BST Sequences
A binary search tree was created by traversing through an array from left to right and inserting each element. Given a binary search tree with distinct elements, print all possible arrays that could have led to this tree.
EXAMPLE
Input: 2
/ \
1 3
Output: {2, 1, 3}, {2, 3, 1}
Solution
要细看 CC
Complexity
Code
ArrayList<LinkedLIst<Integer>> allSequences(TreeNode node) {
ArrayLIst<LinkedList<Integer>> result = new ArrayList<LinkedList<Integer>>();
if (node == null){
result.add(new LinkedList<Integer>());
return result;
}
LinkedList<Integer> prefix = new LinkedList<Integer>();
prefix.add(node.data);
ArrayList<LinkedLIst<Integer>> leftSeq = allSequences(node.left);
ArrayList<LinkedList<Integer>> rightSeq = allSequences(node.right);
// weave
for (LinkedList<Integer> left : leftSeq) {
for (LinkedList<Integer> right : rightSeq) {
ArrayList<LinkedList<Integer>> weaved = new ArrayList<LinkedList<Integer>>();
weaveLists(left, right, weaved, prefix);
result.addAll(weaved);
}
}
return result;
}
void weaveLists(LinkedList<Integer> first, LinkedList<Integer> second,
ArrayList<LinkedList<Integer>> results, LinkedList<Integer> prefix) {
// one list is empty.

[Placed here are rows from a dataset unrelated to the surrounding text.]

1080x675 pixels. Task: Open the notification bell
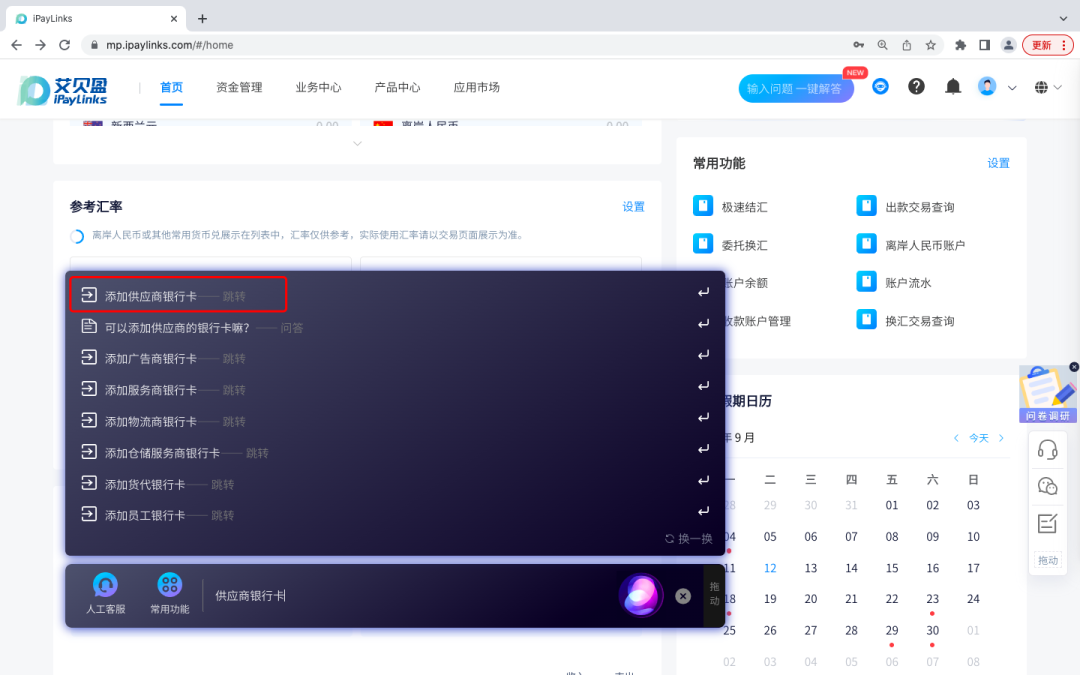pyautogui.click(x=952, y=87)
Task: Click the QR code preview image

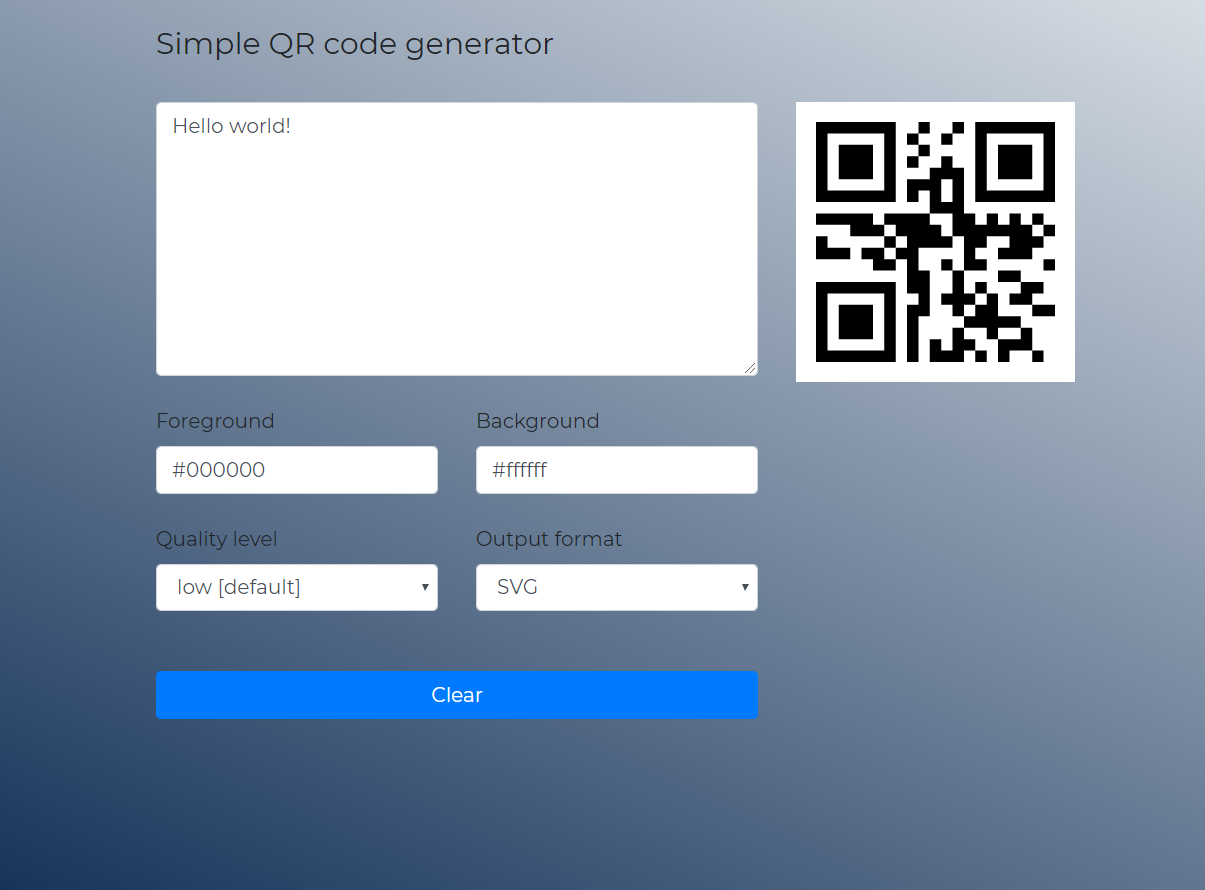Action: (x=935, y=241)
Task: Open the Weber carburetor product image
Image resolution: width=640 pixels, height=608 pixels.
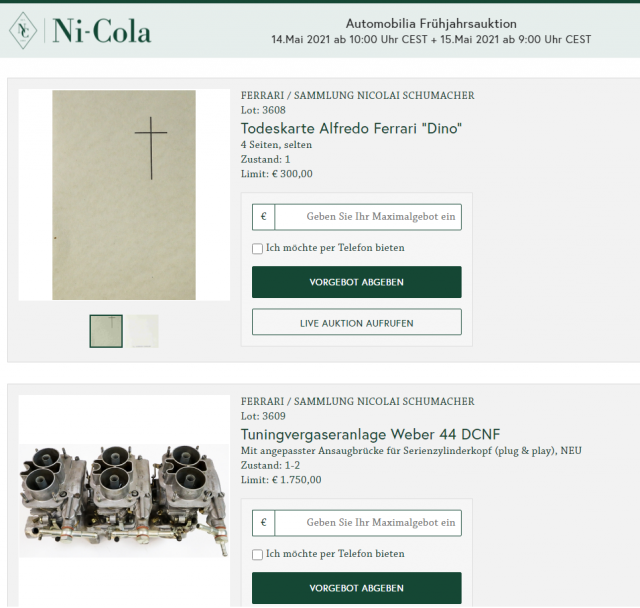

Add remainder to [a cloned] prefix and store result.
if (first.size() == 0 || second.size() == 0){
LinkedList<Integer> result = (LinkedList<Integer>) prefix.clone();
result.addAll(first);
result.addAll(second);
results.add(result);
return ;
}
// Recurse with head of first added to the prefix. Removing the head will
// damage first, so we'll need to put it back where we found it afterwards.
int headFirst = first.removeFirst();
prefix.addLast(headFirst);
weaveLists(first, second, results, prefix);
prefix.removeLast();
first.addFirst(headFirst);
// Do the same thing with second, damaging and then restoring the list
int headSecond = second.removeFirst();
prefix.addLast(headSecond);
weaveLists(first, second, results, prefix);
prefix.removeLast();
second.addFirst(headSecond);
}